Das hat zur Folge, dass man, statt durch verlassene Gebäude zu rennen, jetzt langsam und vorsichtig durch sie hindurchschleicht, und dabei gelegentlich auf das V.A.T.S. zurückgreift, um sicherzugehen, dass nicht plötzlich irgendwelche Feinde unter einem eingestürzten Regal oder aus einem schmalen Fenster herausgekrochen kommen. Diese Anspannung während der Erkundungstouren sorgt dafür, dass ihr permanent extra aufmerksam seid, was sich im Gameplay so äußert, dass ihr auf immer längeren Strecken eure Powerrüstung anbehaltet, euch noch einmal mit Munition eindeckt, bevor ihr euch in die engen, klaustrophobischen Ruinen hineinwagt, oder einfach mehr Stimpaks oder Drogen einpackt, um euch zu heilen und durch alle Feinde hindurchzukämpfen, die euch auf dem Weg begegnen mögen.

Die wilden Ghule sind nicht die einzigen Monster, die für Fallout 4 überarbeitet wurden—eigentlich haben die meisten zumindest einen neuen Anstrich und eine höhere Schadensresistenz bekommen. Kreaturen wie die Maulwurfratten und die RAD-Skorpione haben zusätzliche Grabfähigkeiten bekommen, sodass es schwieriger geworden ist, sie im Auge zu behalten, sobald sie einen Spieler entdeckt haben; ihnen zu entkommen ist nun ein regelrechter Albtraum. Das ist eine weitere Veränderung, die die Spieler zwingt, permanent aufmerksam auf ihre Umgebung zu achten, und neben Waffen und Buffs auch einen groben Plan zur Hand zu haben, wie man mit den diversen Gegnern fertig wird.

Auf Motherboard: Was sind die besten Fallout-4-Survivalstrategien für einen nuklearen Winter?

Die Spielelandschaften fügen der allgemein schauerlichen Atmosphäre noch eine weitere Ebene hinzu. Die Hauptverkehrsadern von Boston lassen dem Spieler wenig Raum zum Manövrieren, so dass sie gezwungen sind, Raider oder Supermutanten entweder direkt zu bekämpfen oder viel Zeit mit umständlichen Umwegen durch kleinere Straßen und Gassen zu verlieren, wo sie zudem auf noch krassere Feinde stoßen können, als die, denen sie gerade auszuweichen versuchen. Außerhalb von Boston hat der Spieler etwas mehr Platz und Bewegungsfreiheit, was aber wiederum noch stressiger sein kann, vor allem, wenn man sich dem südlichen Ende der Karte nähert, wo noch schnellere und erbarmungslosere Feinde hausen.

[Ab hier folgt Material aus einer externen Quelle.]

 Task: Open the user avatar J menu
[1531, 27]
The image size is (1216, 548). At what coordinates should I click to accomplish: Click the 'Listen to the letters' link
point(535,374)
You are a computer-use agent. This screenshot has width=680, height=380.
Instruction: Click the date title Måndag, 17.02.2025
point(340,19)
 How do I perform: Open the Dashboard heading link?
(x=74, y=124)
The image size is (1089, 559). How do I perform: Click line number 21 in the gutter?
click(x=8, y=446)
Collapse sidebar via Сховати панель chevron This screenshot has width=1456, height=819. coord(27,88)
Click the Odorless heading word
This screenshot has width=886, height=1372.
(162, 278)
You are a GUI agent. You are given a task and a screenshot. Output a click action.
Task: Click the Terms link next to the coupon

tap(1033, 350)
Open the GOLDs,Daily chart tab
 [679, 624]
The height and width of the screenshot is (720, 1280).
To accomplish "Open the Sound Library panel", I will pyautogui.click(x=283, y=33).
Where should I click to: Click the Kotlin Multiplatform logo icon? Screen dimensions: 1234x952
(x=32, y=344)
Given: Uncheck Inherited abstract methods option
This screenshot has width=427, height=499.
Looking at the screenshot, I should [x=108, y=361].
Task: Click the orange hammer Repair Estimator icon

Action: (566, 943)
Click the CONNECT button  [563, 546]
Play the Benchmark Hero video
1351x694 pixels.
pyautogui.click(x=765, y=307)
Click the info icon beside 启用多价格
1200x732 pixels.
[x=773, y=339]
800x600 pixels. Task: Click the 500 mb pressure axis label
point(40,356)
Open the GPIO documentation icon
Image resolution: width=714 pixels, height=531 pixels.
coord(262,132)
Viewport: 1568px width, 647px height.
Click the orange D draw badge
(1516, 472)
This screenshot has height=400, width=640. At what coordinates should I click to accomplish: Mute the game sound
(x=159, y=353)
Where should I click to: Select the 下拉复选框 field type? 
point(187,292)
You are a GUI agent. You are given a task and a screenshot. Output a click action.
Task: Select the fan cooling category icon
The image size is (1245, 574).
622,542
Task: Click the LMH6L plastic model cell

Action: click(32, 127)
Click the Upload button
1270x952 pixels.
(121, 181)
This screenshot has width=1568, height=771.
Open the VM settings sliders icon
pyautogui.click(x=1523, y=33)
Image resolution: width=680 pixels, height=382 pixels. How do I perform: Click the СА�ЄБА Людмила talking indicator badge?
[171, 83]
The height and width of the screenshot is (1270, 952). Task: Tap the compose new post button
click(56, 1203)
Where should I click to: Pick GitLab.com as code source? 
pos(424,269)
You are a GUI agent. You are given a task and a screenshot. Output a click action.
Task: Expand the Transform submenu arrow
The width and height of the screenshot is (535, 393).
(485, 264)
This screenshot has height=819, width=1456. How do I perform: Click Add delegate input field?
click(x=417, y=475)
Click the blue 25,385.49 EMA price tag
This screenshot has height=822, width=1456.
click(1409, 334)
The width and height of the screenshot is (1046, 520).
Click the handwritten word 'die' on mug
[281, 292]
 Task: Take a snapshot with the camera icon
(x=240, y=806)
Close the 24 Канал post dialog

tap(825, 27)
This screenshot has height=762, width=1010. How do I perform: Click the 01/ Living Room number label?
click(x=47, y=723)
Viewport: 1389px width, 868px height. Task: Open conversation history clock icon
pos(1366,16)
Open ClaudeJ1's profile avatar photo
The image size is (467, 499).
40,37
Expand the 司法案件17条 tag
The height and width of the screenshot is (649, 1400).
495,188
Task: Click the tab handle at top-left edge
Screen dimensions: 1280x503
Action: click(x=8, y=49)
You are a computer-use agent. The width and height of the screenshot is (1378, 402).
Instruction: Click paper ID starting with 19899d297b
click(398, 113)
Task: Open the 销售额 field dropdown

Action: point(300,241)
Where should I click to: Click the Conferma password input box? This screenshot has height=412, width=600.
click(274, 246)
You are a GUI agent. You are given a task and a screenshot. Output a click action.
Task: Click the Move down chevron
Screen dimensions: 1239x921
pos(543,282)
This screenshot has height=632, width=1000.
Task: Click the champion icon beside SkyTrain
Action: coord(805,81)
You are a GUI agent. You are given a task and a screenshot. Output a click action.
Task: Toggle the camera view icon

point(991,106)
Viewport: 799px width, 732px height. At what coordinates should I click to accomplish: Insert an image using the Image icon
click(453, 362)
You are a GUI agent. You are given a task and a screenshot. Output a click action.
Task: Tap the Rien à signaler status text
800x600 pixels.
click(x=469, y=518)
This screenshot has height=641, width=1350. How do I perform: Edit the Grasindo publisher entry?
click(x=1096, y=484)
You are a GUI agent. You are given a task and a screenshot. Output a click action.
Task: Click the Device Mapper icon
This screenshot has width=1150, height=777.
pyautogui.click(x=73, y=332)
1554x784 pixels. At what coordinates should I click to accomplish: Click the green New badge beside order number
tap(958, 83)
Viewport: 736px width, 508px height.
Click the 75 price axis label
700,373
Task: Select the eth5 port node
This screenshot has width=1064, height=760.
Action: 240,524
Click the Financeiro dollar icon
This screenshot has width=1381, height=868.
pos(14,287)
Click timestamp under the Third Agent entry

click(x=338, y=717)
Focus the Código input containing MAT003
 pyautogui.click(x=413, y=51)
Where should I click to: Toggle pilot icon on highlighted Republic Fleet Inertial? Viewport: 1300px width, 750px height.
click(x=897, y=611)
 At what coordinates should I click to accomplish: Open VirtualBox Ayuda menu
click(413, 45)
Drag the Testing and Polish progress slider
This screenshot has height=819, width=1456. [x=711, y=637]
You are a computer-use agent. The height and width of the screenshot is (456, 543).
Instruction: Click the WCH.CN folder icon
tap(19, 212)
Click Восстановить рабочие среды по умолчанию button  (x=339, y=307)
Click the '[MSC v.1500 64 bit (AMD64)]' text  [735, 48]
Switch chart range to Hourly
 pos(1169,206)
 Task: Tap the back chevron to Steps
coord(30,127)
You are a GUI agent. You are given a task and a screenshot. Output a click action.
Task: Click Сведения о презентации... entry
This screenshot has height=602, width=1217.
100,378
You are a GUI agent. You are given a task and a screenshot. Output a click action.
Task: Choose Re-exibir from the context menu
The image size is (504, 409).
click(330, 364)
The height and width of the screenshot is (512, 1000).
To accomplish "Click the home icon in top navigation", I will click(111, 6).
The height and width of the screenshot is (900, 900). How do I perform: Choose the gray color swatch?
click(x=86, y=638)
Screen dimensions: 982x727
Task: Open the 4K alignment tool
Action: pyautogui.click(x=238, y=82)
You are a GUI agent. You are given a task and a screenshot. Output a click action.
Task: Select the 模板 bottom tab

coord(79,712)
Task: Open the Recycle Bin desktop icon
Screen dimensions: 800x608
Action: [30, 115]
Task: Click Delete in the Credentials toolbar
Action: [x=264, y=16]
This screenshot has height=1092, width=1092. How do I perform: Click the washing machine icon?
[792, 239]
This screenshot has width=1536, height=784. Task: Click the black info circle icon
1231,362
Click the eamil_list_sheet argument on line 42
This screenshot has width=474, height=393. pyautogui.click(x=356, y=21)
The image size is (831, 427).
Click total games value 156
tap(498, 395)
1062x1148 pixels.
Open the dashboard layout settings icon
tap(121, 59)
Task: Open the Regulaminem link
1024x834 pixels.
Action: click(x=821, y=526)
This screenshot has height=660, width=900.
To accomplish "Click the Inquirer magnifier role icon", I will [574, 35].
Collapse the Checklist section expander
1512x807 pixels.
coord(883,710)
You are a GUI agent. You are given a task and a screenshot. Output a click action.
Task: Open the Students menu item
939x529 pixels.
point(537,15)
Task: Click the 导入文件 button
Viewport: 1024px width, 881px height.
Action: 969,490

Im Gebäudeinneren haben die Entwickler von Bethesda den Gefahren, die für Spieler von den Kreaturen auf offener Straße ausgehen, nun noch einen weiteren Aspekt hinzugefügt: ihr Verhalten in der Sicherheit ihrer eigenen Behausungen.

Das reicht vom spielerischen Ermorden gefangener Reisender—vermutlich aus geplünderten Campinganhängern oder ausgeraubten Kolonien—bis hin zum Einsperren und Foltern von Siedlern. Ein einziger falscher Schritt am falschen Ort, an jeder beliebigen Stelle im Spiel, und ihr könnt von unzähligen Guhlen umzingelt werden; und außerhalb der Mauern der Diamond City, die nicht unzerstörbar sind, fühlt sich das Ödland von Fallout 4 wirklich auf sehr viel realere Weise gefährlich an als jede andere bis dato von Bethesda geschaffene Open World.

Das Spiel endet irgendwann unvermeidlich damit, dass die Spielfigur so mächtig geworden ist, dass nichts auf der Welt eine reale Gefahr mehr für sie darstellt. Das vermindert zwar etwas die Spannung, die durch die vielfältigen Bedrohungen besonders in der Anfangsphase des Spiels erzeugt wird, aber es macht die eigentlichen Konfrontationen nicht weniger elektrisierend und angsteinflößend. Egal wie viele Waffen ihr euch in Fallout 4 zulegt—mutierte Monster bleiben eine permanente Präsenz in den Ruinen und offenen Räumen—nicht immer sichtbar, aber immer bereit den zu überraschen, der zu selbstsicher oder respektlos geworden ist. Sie streifen durch das Ödland und sie herrschen über die Nacht. Und keine Fallout-Version hat zuvor Raum und Zeit dahingehend so eindrücklich erfahrbar gemacht.